Exercise:
Below are records. Find each line in them that holds the word "sort" and copy it.

▬▬▬

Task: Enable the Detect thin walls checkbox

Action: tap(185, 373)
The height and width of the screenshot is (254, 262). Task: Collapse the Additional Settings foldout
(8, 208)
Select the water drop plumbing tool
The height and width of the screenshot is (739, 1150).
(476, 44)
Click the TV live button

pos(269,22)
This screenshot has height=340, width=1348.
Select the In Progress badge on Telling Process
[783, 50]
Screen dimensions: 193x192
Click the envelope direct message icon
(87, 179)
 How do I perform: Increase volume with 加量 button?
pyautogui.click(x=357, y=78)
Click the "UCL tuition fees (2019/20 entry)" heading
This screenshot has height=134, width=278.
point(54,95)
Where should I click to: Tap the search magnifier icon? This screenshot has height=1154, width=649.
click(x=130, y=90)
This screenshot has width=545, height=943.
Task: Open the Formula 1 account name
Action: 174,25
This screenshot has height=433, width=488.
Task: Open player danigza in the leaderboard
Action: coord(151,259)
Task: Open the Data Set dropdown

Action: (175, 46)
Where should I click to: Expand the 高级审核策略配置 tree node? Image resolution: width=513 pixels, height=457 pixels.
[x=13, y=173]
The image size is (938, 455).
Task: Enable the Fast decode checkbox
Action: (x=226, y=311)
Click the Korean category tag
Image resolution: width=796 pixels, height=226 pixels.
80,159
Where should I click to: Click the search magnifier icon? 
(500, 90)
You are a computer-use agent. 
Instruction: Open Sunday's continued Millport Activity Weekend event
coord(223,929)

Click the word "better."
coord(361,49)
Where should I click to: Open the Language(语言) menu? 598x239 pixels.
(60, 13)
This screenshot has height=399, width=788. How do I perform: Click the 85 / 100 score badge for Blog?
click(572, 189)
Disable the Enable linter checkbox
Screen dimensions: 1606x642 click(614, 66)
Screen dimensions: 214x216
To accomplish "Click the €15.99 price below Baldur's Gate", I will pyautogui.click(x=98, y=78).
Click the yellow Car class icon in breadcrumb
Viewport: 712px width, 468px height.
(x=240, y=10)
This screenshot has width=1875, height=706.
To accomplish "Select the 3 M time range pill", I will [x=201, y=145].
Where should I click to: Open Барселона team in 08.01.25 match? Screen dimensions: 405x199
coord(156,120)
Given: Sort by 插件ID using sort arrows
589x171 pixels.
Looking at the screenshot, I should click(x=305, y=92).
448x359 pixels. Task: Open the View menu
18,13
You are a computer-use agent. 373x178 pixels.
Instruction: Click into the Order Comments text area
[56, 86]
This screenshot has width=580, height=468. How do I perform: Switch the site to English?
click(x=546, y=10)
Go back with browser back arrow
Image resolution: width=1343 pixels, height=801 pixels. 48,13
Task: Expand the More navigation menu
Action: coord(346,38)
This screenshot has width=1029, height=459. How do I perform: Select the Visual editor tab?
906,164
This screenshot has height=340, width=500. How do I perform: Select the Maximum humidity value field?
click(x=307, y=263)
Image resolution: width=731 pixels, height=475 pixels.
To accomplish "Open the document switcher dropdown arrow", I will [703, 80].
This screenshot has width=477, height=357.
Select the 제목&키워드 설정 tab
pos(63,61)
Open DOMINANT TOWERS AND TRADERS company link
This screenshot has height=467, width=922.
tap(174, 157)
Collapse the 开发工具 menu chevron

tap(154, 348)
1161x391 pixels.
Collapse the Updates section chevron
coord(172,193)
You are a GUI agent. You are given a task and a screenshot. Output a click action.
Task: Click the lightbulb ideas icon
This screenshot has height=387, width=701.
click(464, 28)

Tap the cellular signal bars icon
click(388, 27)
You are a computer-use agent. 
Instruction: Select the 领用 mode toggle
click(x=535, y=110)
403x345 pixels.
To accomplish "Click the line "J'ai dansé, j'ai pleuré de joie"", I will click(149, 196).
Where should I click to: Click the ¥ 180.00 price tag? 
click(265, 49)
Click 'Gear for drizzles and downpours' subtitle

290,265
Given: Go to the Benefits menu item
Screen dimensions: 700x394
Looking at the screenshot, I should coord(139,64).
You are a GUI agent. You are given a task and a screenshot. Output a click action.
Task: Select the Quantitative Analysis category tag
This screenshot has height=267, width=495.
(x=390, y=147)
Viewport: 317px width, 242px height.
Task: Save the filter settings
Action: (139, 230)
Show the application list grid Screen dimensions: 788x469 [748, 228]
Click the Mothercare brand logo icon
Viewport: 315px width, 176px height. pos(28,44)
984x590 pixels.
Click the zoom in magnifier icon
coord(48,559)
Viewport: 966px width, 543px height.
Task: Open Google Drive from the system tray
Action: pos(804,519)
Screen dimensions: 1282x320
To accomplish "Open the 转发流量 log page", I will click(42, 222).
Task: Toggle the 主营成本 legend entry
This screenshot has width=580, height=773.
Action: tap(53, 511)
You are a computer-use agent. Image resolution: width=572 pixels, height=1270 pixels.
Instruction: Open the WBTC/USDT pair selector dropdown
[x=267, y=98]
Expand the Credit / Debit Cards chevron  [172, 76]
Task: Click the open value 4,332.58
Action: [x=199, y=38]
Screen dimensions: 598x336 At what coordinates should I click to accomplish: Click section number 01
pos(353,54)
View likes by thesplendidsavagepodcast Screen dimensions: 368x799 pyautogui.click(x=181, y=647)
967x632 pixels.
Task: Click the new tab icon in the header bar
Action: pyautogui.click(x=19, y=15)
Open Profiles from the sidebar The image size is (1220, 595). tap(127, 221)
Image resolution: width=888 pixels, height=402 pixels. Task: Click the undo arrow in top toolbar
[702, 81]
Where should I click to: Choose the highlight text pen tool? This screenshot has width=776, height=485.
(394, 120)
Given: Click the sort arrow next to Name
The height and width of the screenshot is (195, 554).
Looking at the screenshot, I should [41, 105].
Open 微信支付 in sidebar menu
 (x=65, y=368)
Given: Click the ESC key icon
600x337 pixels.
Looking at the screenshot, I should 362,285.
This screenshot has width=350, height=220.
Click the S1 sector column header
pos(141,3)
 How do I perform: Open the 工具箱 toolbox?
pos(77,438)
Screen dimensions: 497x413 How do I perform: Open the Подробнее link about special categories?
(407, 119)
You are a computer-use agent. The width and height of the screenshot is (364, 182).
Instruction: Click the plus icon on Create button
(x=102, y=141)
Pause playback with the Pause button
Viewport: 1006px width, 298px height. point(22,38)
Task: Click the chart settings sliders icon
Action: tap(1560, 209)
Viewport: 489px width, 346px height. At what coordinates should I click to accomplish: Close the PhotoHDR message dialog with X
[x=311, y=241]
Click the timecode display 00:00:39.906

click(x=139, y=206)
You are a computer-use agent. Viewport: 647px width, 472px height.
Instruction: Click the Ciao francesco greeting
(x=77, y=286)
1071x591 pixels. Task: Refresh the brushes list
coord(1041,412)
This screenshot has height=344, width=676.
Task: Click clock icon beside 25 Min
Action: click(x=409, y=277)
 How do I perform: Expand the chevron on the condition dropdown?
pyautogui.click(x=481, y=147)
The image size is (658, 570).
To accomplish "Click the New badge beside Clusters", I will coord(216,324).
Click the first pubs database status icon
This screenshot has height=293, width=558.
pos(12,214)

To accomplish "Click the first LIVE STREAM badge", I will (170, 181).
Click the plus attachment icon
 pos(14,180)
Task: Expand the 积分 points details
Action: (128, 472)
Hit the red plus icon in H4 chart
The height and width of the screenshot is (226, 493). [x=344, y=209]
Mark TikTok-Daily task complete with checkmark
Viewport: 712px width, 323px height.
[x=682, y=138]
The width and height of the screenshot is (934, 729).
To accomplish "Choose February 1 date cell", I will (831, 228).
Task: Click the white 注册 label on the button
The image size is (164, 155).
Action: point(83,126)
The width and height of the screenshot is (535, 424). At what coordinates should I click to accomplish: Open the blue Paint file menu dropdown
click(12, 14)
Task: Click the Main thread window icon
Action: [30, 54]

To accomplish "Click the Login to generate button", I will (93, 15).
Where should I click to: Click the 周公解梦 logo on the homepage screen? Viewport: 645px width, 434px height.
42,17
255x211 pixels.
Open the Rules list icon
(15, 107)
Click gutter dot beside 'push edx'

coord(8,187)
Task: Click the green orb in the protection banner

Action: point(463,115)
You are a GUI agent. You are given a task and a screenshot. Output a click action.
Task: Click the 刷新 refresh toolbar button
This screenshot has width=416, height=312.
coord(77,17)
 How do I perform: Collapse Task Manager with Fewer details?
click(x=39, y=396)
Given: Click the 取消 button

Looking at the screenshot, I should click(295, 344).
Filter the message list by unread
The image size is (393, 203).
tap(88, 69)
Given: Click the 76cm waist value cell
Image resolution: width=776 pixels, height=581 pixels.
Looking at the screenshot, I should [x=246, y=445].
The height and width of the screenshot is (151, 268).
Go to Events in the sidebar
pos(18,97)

▬▬▬

Exercise output:
Given: Sort by 插件ID using sort arrows
Given: Click the sort arrow next to Name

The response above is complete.